New data from McKinsey reveals 65% of enterprises regularly use generative AI, doubling the percentage year on year.

It’s been a year and a half since Chat-GPT and other such AI tools were released to the public. Since then, generative artificial intelligence (AI) has attracted massive media attention, investment, and controversy. Now, new data from McKinsey suggests that generative AI tools are already seeing relatively widespread adoption in enterprise environments. 

Generative AI investment doubled last year

The value of private equity and venture capital-backed investments in generative AI companies more than doubled last year. Even bucking an otherwise sluggish investment landscape. According to S&P Global Market Intelligence data, generative AI investments by private equity firms reached $2.18 billion in 2023. This is compared to $1 billion the year before.

However, there’s a difference between investment and real-world applications that support a profitable business model. Just ask Uber, Netflix, WeWork, or any other “disruptive” tech company. 

In 2023, generative AI captivated the attention of everyone from the media to investors. Since then, the debate has raged over what exactly the technology will actually do. 

Is AI coming for our jobs? 

According to many prominent tech industry figures, from Elon Musk to the “godfather of AI” Geoffrey Hinton, AI is definitely coming for our jobs. Any day now. If Musk is to be believed, we can all expect to be out of work imminently. He claimed recently that “AI and the robots will provide any goods and services that you want”. Jobs would be, he concluded reduced to hobbies. 

However, studies like the one recently performed at MIT suggest that AI may not be ready to take our jobs just yet… or any time soon, for that matter. The last few weeks’ tech news has been dominated by Google’s AI search melting down, hallucinating, and giving factually inaccurate answers. A crop of AI apps designed to help identify mushrooms have been performing poorly, with potentially deadly results—part of what Tatum Hunter for the Washington Post describes as “emblematic of a larger trend toward adding AI into products that might not benefit from it.” 

According to Peter Cappelli, a management professor at the University of Pennsylvania Wharton School, generative AI is regularly being over-applied to situations where simple automation will suffice. According to Capelli, generative AI may be creating more work for people than it alleviates. LLMs are difficult to deploy. “It turns out there are many things generative AI could do that we don’t really need doing,” he added.

Generative AI is delivering return on investment

Nevertheless, generative AI adoption is accelerating at a meaningful pace among enterprises, according to McKinsey’s new data. Not only that, but “Organisations are already seeing material benefits from gen AI use, reporting both cost decreases and revenue jumps in the business units deploying the technology,” note authors Alex Singla, Alexander Sukharevsky, Lareina Yee, and Michael Chui, with Bryce Hall on behalf of Quantum Black, MicKinsey’s AI division. 

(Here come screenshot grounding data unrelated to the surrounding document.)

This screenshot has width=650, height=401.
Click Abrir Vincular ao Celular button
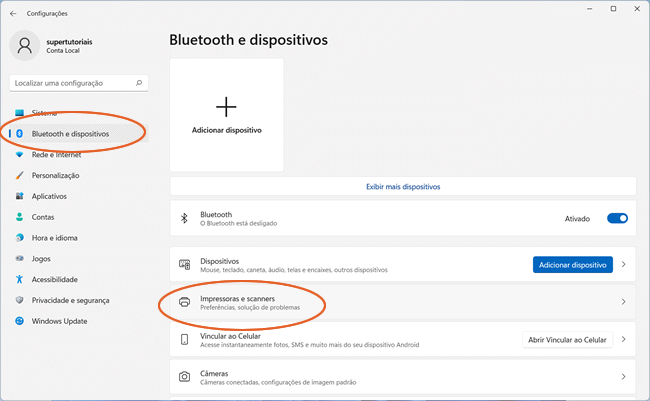pyautogui.click(x=568, y=339)
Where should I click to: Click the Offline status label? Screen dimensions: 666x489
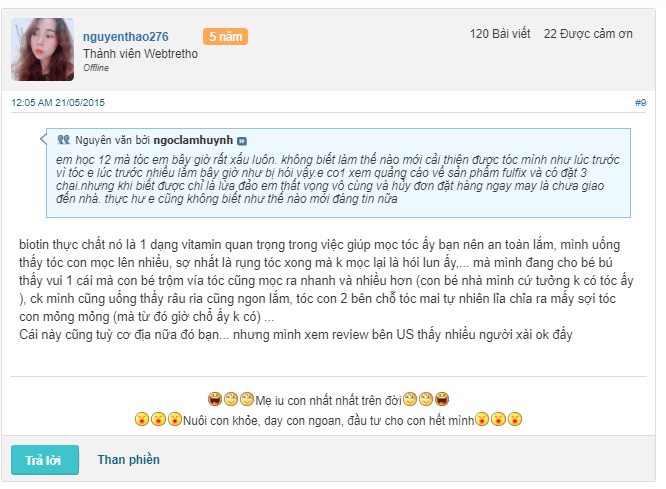pos(96,68)
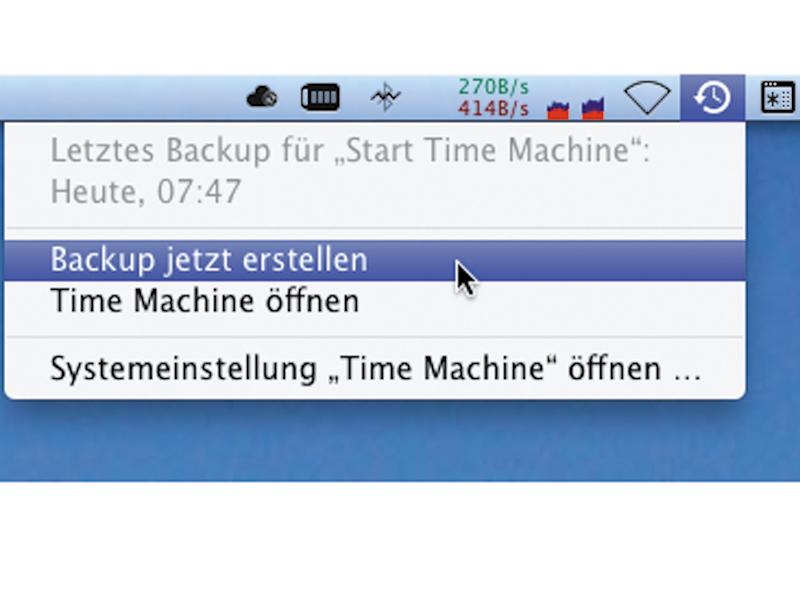800x600 pixels.
Task: Open the Bluetooth menu bar icon
Action: tap(386, 96)
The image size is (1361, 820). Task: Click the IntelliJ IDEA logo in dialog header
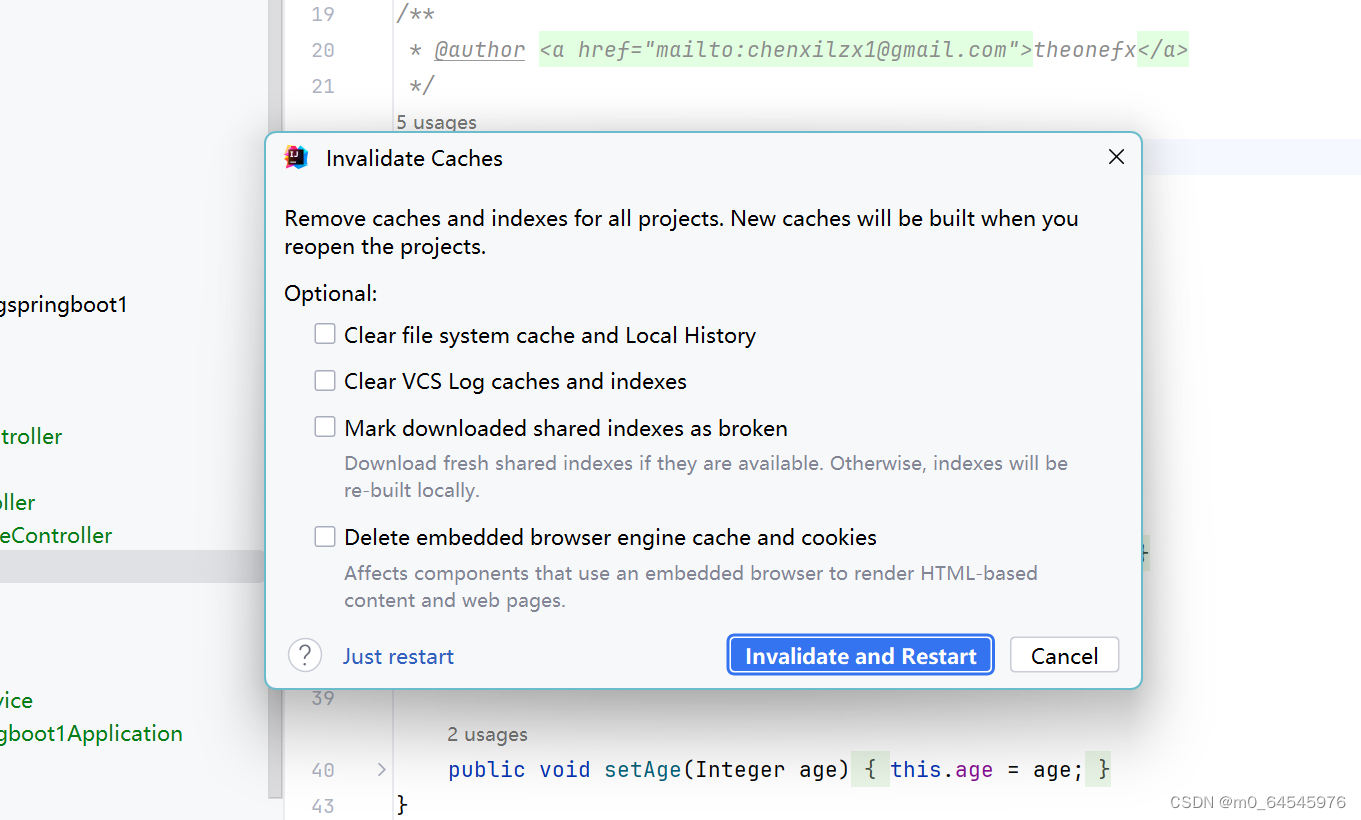pyautogui.click(x=296, y=157)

Most organisations using gen AI are deploying it in both marketing and sales and in product and service development. The biggest increase from 2023 took place in marketing and sales, where MicKinsey found that adoption had more than doubled. The function where the most respondents reported seeing cost decreases was human resources. However, respondents most commonly reported “meaningful” revenue increases in their supply chain and inventory management functions. 

So, are we headed for a radical employment apocalypse? 

“The technology’s potential is no longer in question,” said Singla. “And while most organisations are still in the early stages of their journeys with gen AI, we are beginning to get a picture of what works and what doesn’t in implementing—and generating actual value with—the technology.” 

According to Brian Merchant at Blood in the Machine, “regardless of how this is framed in the media or McKinsey reports or internal memos, ‘AI’ or ‘a robot’ is never, ever going to take your job. It can’t. It’s not sentient, or capable of making decisions. Generative AI is not going to kill your job — but your manager might.” 

He adds that, while “there will almost certainly be no AI jobs apocalypse,” this doesn’t necessarily mean that people won’t suffer as the technology continues to be more widely adopted. “Your boss isn’t going to use AI to replace jobs, or, more likely, going to use the spectre of AI to keep pay down and demand higher productivity,” Merchant adds.